Pulsatile intravenous growth hormone (GH) infusion to hypophysectomized rats increases insulin-like growth factor I messenger ribonucleic acid in skeletal tissues more effectively than continuous GH infusion.

In this study we have investigated a possible functional role of the plasma pattern of GH in regulation of insulin-like growth factor I (IGF-I) mRNA in liver, skeletal muscle, and rib growth plate of the rat. Hypophysectomized male rats given T4 and glucocorticoid replacement therapy were equipped with indwelling jugular venous cannulae attached via swivels to a multichannel pumping system programmed to deliver human GH in a continuous or pulsatile (one pulse per 3 h) pattern for 5 days. At the end of the experiment, skeletal muscle, rib growth plates, and liver from intact and hypophysectomized rats were homogenized, and total nucleic acid was prepared. IGF-I mRNA was quantitated by solution hybridization assay using a RNA probe radiolabeled with [35S]UTP. Pulsatile treatment with GH in a dose of 1.5 U/kg.day induced a 3- to 5-fold increase in the levels of IGF-I mRNA in skeletal muscle and rib growth plates. In contrast, continuous infusion with GH was much less effective in these tissues. In the liver both continuous and pulsatile GH infusion significantly elevated the amount of IGF-I mRNA, and there was no significant difference between these two treatments.

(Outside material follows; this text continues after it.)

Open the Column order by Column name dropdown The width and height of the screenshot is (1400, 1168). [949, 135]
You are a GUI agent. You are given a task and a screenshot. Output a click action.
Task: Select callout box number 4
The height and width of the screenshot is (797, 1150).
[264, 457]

In the tissues studied similar results were obtained with a higher dose of GH (3.0 U/kg.day). Pulsatile GH treatment stimulated longitudinal bone growth more effectively than continuous GH treatment, confirming earlier studies. It is concluded that pulsatile GH treatment is more effective than continuous GH infusion in increasing IGF-I mRNA levels in rib growth plate and skeletal muscle, i.e. two major target organs for the anabolic effects of GH.